The Richard Pryor Show premiered on NBC in 1977 but was canceled after only four episodes probably because television audiences did not respond well to his show’s controversial subject matter, and Pryor was unwilling to alter his material for network censors. During the short-lived series, he portrayed the first African-American President of the United States, spoofed the Star Wars cantina, took on gun violence, and in another skit, used costumes and visual distortion to appear nude.…..
In 1983, Pryor signed a five-year contract with Columbia Pictures for US$40,000,000. This resulted in the mainstreaming of Pryor’s onscreen persona and softer, more formulaic films like Superman III (1983), which earned Pryor $4,000,000; Brewster’s Millions (1985), Moving (1988), and See No Evil, Hear No Evil (1989). The only film project from this period that recalled his rough roots was Pryor’s semi-autobiographic debut as a writer-director, Jo Jo Dancer, Your Life Is Calling (1986), which was not a major success….

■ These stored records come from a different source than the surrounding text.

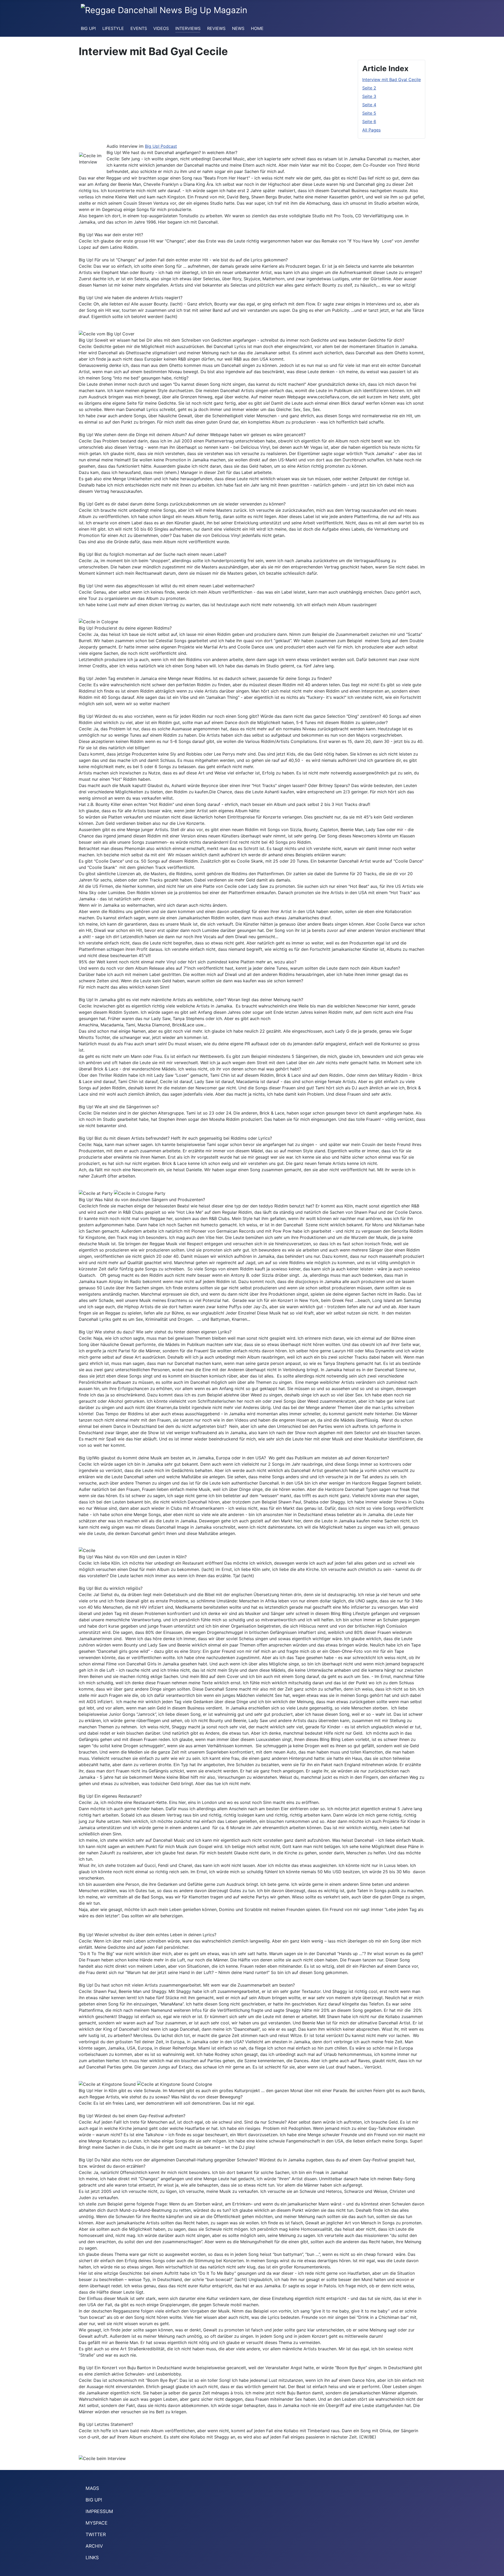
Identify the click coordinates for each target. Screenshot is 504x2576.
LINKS (92, 2557)
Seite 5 (369, 113)
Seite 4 (369, 104)
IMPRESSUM (99, 2511)
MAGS (92, 2488)
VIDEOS (161, 28)
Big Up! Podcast (161, 146)
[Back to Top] (497, 2569)
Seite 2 (369, 88)
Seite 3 (369, 96)
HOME (257, 28)
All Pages (371, 130)
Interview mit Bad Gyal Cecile (391, 79)
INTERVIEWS (188, 28)
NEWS (238, 28)
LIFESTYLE (113, 28)
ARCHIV (94, 2546)
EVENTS (138, 28)
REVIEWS (216, 28)
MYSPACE (97, 2523)
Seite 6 (369, 121)
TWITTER (96, 2534)
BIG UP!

In 2002, a television documentary depicted Pryor’s life and career. Broadcast in the UK as part of the Channel 4 series Kings of Black Comedy, it was produced, directed and narrated by David Upshal and featured rare clips from Pryor’s 1960s stand-up appearances and movies such as Silver Streak (1976), Blue Collar (1978), Richard Pryor: Live in Concert (1978), and Stir Crazy (1980). Contributors included George Carlin, Dave Chappelle, Whoopi Goldberg, Ice-T, Paul Mooney, Joan Rivers, and Lily Tomlin. The show tracked down the two cops who had rescued Pryor from his “freebasing incident”, former managers, and even school friends from Pryor’s home town of Peoria, Illinois. In the US, the show went out as part of the Heroes of Black Comedy series on Comedy Central, narrated by Don Cheadle.